South Florida 2025 - Sunday Funday
I went on the trip with what I call my Beach Bros. We spend much of the summer months at Chicago's gay beach, 4 blocks from my apartment. During the other months we meet up for lunches or dinners, I sometimes treat some to visits at the Art Institute, a couple months back we celebrated a birthday at the indoor pool area of the building one lives in. They are part of the family one chooses, as opposed to the families you are born into. One of the BBs moved to Ft. Lauderdale several years back, unwilling to brave another Chicago winter. Plans were laid to meet up with him and his husband, who he met in Florida, for dinner and a nightclub visit on Sunday.
Having the luxury of a rental car my condo mate and I decided to get a day pass at a Ft. Lauderdale gay resort and hitch up with the others later. We registered and paid the modest entrance fee to the young, tanned desk attendant clad in tiny, tight white trunks and a skimpy black tank top. It made me wonder what he wore to the initial job interview.
By late afternoon the heat exacerbated by the concrete around the pool area had begun to get to me. I discovered a small garden area off to one side where the greenery and shade gave me some respite. Another lovely orchid, which would have fetched a nice sum at a garden center at home, protruded from a tree.

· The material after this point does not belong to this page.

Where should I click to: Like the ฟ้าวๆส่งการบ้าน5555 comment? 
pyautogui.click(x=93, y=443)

Later we made our way to the restaurant where we were all to meet. It was gay owned and operated. Rainbow lights, paper lanterns and gay male employees abounded. Ironically our server was female. The party arrived in groups of 2's and 3's. Hugs and kisses were exchanged and we shared a delightful meal.
We moved down the street to one of Ft. Lauderdale's gay clubs, located in a strip mall, known for it's Sunday "tea dance". We wound our way through the throng outside. As we entered, Gloria Gaynor's, who, incidentally, I once sold a ring to at an airport jewelry kiosk, I Will Survive was playing at an eardrum damaging volume. The musical selections did not improve as the evening wore on. Watching the dance floor from an gallery above I texted home that we were at a gay bar and it was 1978. ABBA came on, complete with video. I cringed. Looking down at the dance floor I realized that fully half, if not more, of the patrons were not even born when this music was popular. Others, some ill advisedly doffing their shirts, had been born, like myself, many, many years before it was popular. Musically the 70's were a challenging decade.

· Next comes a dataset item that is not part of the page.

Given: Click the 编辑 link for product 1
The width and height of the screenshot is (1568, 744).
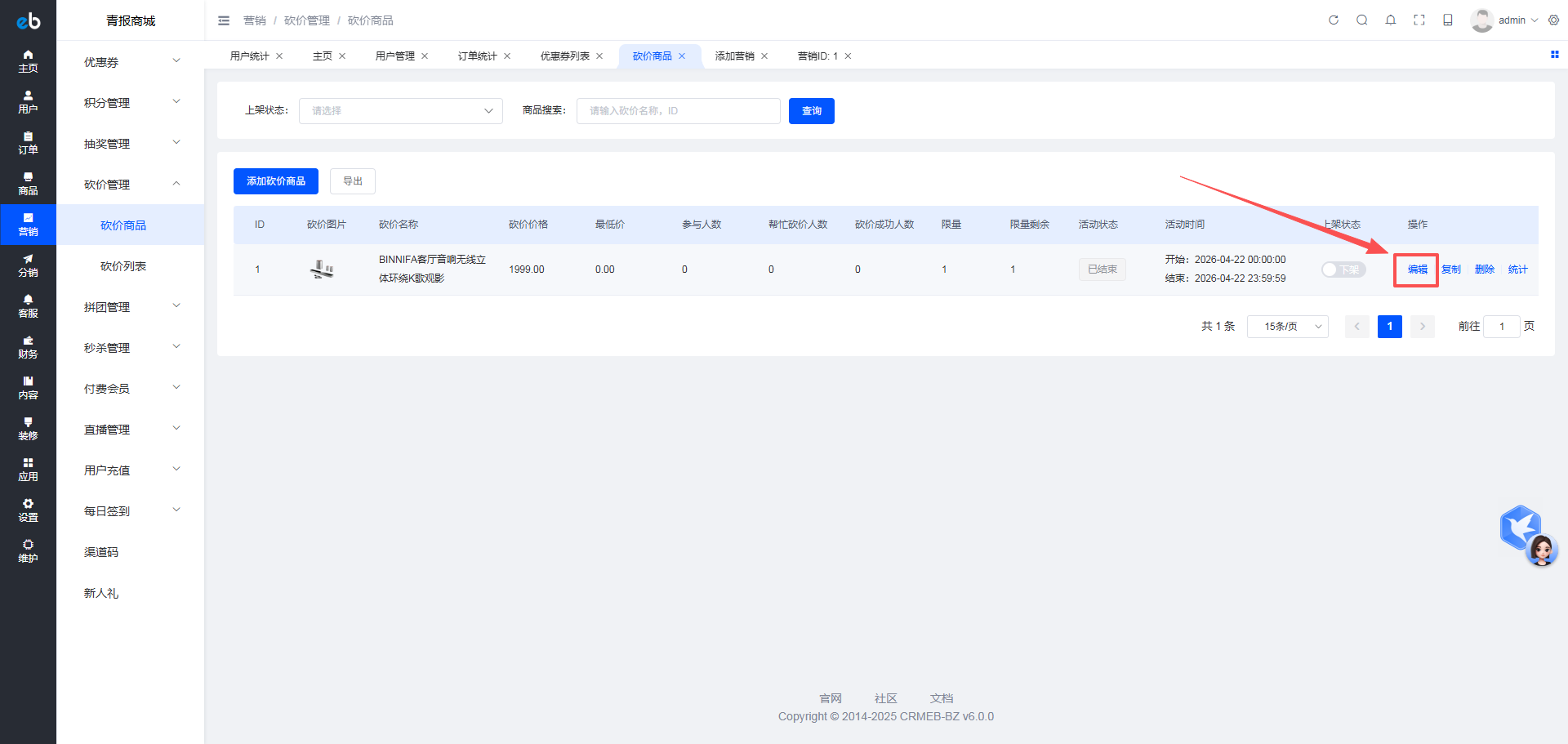Looking at the screenshot, I should [1417, 270].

The walk back to the car took us through a neighborhood which contained a mixture of midcentury tract homes and McMansions. The oversized homes, built on midcentury tract home lots, all but abutted each other when two had been built next to one another. Instead of entries these ego reflective edifices contained spaces that looked like hotel lobbies.
Amid the sometimes austere gardening the front yard of one of the midcentury homes was festooned with spotlights displaying a multitude of playful colors. We assumed gay folks lived there.